旧世代おたく絶滅危機?!一般社会から生まれた新世代おたくが激増!





どんな世界でも旧世代と新世代の対立というのはある。
だが我々おたく社会では今まであまり目立った世代対立はなかった。
変わったのは最近だ。世の中に「大人がアニメを見ても恥ずかしくない」という風潮が生まれてからだ。

最近では自治体のパンプレットや電車の車体にまで萌えアニメの絵柄がプリントされる状況になった。
世界が認める文化として成長した日本のアニメ産業を日本人が認めないでどうする!というわけである。
だがこれは諸刃の剣であった。あまりにも一般化しすぎたためアニメに対する愛情や知識が薄い一般人までちょっとアニメを見ただけでオタクを自称するようになったのだ!いわゆるニュータイプ(新世代)の誕生である。これを苦々しく思う一部の旧世代おたく達は自分の殻に閉じこもり「オタク・イズ・デッド」とつぶやきながらファーストガンダムやイデオンなど古い作品ばかりを見返すようになったという。深刻な世代対立の幕開けである。

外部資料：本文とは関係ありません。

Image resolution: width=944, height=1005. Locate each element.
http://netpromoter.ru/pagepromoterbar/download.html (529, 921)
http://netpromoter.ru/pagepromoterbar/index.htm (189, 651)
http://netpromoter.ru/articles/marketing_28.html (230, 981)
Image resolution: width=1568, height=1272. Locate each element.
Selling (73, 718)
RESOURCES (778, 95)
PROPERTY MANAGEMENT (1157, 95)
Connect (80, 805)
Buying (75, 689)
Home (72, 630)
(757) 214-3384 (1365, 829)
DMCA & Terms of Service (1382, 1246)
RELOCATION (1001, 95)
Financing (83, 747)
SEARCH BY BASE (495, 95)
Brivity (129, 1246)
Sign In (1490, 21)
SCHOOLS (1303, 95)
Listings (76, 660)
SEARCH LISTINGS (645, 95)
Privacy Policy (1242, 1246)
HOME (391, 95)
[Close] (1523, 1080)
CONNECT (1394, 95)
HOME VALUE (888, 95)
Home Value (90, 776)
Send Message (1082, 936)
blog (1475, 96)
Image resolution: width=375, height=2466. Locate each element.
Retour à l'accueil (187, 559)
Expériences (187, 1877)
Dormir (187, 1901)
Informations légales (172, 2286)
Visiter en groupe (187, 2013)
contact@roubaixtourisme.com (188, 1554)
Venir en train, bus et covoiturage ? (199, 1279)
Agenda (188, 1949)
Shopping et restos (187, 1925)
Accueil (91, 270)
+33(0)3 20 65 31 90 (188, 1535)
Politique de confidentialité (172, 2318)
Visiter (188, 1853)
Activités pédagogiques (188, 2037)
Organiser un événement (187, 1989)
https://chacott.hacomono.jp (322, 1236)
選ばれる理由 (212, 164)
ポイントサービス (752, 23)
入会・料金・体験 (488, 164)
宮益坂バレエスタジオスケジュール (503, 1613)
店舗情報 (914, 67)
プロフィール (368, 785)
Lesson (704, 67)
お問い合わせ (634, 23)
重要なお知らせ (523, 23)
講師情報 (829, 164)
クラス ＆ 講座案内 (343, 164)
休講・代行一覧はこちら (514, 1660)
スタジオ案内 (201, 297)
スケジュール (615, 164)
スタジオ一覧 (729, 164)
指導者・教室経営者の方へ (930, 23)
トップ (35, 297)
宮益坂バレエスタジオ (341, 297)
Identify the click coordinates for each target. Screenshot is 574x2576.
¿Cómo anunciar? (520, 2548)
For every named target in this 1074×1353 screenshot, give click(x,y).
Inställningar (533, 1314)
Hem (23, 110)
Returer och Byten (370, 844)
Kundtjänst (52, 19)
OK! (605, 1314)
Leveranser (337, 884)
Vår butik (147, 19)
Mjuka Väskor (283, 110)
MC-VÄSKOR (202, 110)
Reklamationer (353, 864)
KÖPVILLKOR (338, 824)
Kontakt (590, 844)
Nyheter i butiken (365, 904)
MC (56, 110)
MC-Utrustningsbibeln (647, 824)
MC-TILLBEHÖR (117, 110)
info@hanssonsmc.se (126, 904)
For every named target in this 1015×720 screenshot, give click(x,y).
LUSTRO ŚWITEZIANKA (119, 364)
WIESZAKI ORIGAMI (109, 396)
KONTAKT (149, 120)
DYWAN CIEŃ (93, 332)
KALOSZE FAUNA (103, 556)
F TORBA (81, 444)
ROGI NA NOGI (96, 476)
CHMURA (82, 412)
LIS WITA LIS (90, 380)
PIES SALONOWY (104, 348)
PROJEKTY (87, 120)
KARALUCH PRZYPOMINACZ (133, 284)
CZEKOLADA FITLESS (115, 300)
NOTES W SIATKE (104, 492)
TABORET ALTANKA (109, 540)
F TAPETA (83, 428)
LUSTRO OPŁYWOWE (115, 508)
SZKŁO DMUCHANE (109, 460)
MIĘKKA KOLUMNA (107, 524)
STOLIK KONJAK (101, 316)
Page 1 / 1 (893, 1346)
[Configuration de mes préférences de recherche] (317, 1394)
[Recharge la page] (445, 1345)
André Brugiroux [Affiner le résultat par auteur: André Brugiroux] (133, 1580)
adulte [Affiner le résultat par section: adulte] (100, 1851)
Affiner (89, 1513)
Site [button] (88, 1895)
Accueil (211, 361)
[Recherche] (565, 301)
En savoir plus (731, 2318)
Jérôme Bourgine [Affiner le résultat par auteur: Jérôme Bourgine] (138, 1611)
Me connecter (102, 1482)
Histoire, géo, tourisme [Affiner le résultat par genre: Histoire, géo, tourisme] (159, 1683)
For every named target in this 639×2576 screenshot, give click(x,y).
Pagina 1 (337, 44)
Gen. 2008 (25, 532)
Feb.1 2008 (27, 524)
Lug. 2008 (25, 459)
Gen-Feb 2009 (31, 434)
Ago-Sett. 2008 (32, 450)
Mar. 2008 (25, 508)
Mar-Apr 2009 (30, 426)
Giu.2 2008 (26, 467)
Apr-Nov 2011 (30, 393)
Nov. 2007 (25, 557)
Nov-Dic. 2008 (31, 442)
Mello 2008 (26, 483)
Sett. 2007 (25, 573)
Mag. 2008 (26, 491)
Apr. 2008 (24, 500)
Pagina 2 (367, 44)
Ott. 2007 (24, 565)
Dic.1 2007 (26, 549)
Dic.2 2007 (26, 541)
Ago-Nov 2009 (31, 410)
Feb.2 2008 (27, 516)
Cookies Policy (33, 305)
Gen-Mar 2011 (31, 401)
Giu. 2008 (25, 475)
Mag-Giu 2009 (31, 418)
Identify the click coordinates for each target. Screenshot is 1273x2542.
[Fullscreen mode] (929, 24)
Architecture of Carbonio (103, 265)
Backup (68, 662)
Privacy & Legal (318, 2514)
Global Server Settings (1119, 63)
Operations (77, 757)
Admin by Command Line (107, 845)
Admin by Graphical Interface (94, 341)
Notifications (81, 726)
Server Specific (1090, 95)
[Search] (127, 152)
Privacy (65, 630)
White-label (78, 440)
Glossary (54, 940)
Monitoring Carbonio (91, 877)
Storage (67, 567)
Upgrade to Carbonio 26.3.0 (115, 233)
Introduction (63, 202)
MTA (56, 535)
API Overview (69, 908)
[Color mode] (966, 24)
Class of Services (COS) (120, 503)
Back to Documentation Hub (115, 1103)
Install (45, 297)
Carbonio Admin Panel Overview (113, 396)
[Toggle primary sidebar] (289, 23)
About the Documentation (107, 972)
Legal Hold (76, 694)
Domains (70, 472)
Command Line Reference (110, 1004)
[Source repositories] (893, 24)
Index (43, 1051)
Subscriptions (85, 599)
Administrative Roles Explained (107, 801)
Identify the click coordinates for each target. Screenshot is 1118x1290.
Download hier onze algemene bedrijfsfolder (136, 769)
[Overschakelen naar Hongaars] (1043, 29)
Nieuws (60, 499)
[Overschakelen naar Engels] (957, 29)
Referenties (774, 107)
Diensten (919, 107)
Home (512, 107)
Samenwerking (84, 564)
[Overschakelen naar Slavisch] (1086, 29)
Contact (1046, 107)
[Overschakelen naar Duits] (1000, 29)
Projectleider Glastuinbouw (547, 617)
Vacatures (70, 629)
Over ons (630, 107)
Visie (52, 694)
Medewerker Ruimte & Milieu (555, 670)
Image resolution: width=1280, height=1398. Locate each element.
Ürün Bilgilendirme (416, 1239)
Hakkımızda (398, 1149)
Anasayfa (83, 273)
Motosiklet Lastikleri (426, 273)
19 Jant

ある日いつものように僕はメイド喫茶xyz(仮名)のテーブル席で他の常連客と今季の新アニメについて熱い議論を交わしていた。
「やっぱり今年度の最終クールは続編ばかりで新鮮味がないでござるな~」
「さようでござるなあ」とクールに議論していると近くのテーブルに若いおたく達が座った。
盗み聞きするつもりはなかったが会話が聞こえてきた。
「あのさ~俺さ~一番好きなアニメはユーフォニアムなんだ~」
「うわ~!君はやっぱりオタクだね~!俺はくまみこだな~」
「どっちもいいよね~」
どうやらこの若者達は萌えアニメについて議論しているようだ。だが彼らの言葉遣いを耳にして我々は警戒感を募らせた!
「あの連中、語尾にござるをつけていないでござるな」と、常連のケイタさんが僕に顔を近づけ小声で囁いた。
「うむ。やつらさては・・・」
「ニュータイプ!」
さらに彼らの話に聞き耳を立てた。
「あのさ~萌えアニメの最高傑作ってなにかな~」
「そりゃあ『君の名は。』じゃないかな~。興行成績すごいらしいしぃ~」
(こ、この連中・・・ぬるい!)そう思いながらしばらく黙って聞いていたが遂にケイタさんが立ち上がった!
ツカツカと彼らのテーブルに歩いて行くケイタさん。新世代おたくに鉄槌を下すつもりなのか?!
ケイタさんは紳士的に話しかけた。
「失礼。話は聞かせてもらったでござるよ」
それを聞いた若者たちは笑いだした。
「ギャハハ!今時『ござる』はないっしょ!おじさん忍者?」
「ぐぬぬ」予想外の反応をされて言葉につまるケイタさん。
「この言葉遣いはアキバの標準語でござるよ!ほんの一時期で廃れたが俺妹の沙織が使ってからまた標準語に復帰したでござる!」
ハァハァと息を荒くしたが気を取り直してさらに言った。
「先程から話は聞かせてもらったでござる。お主たち、萌えアニメの最高傑作はミンキーモモでござろう」

若者たちは顔を見合わせて言った。
「ミンキー・・・?え?なにそれ?お前知ってるか?」と、連れに問いかける若者。
「さあ。俺オタサーの姫と共通の話題になりそうな作品しか見ないから」
ケイタさんが歯ぎしりしながら食い下がる。
「おたくのくせにミンキーモモを知らないとはどういうことでござるか!二度もテレビアニメになった永遠の名作でござるよ!しかも二代目はあの人気声優林原めぐみ閣下が主役でござる!」
だがやはり若者たちの反応は鈍い。
「声優の林原・・・?おい、お前知ってるか?」
「さあ、声優の名前なんて一々覚えてるわけないっしょ」
「だよね~。ゲラゲラゲラ」
ケイタさんは真っ赤になって怒った。
「お、お主たちはそれでもオタクでござるか!」
「ハァ?だって生駒里奈だって自分の好きなワンピースの声優言えなかったじゃ~ん」
いきなり横浜弁になった。オタキングみたいだ。
若者の連れが助け舟を出した。
「そうだよね~。声優の名前なんか知ってる奴より痛車に乗ったり学生服の下に萌えキャラのTシャツ着て学校に行く方が濃いおたくだよね~」
「も、もう結構!吾輩これで失礼するでござる!」
ケイタさんは怒って店から飛び出して行った。自分の飲み食いの支払いをせずに。
ケイタさんの支払い分が若者たちの会計に上乗せされたので彼らは激怒した。

おたく世界の世代対立が深刻化してきた。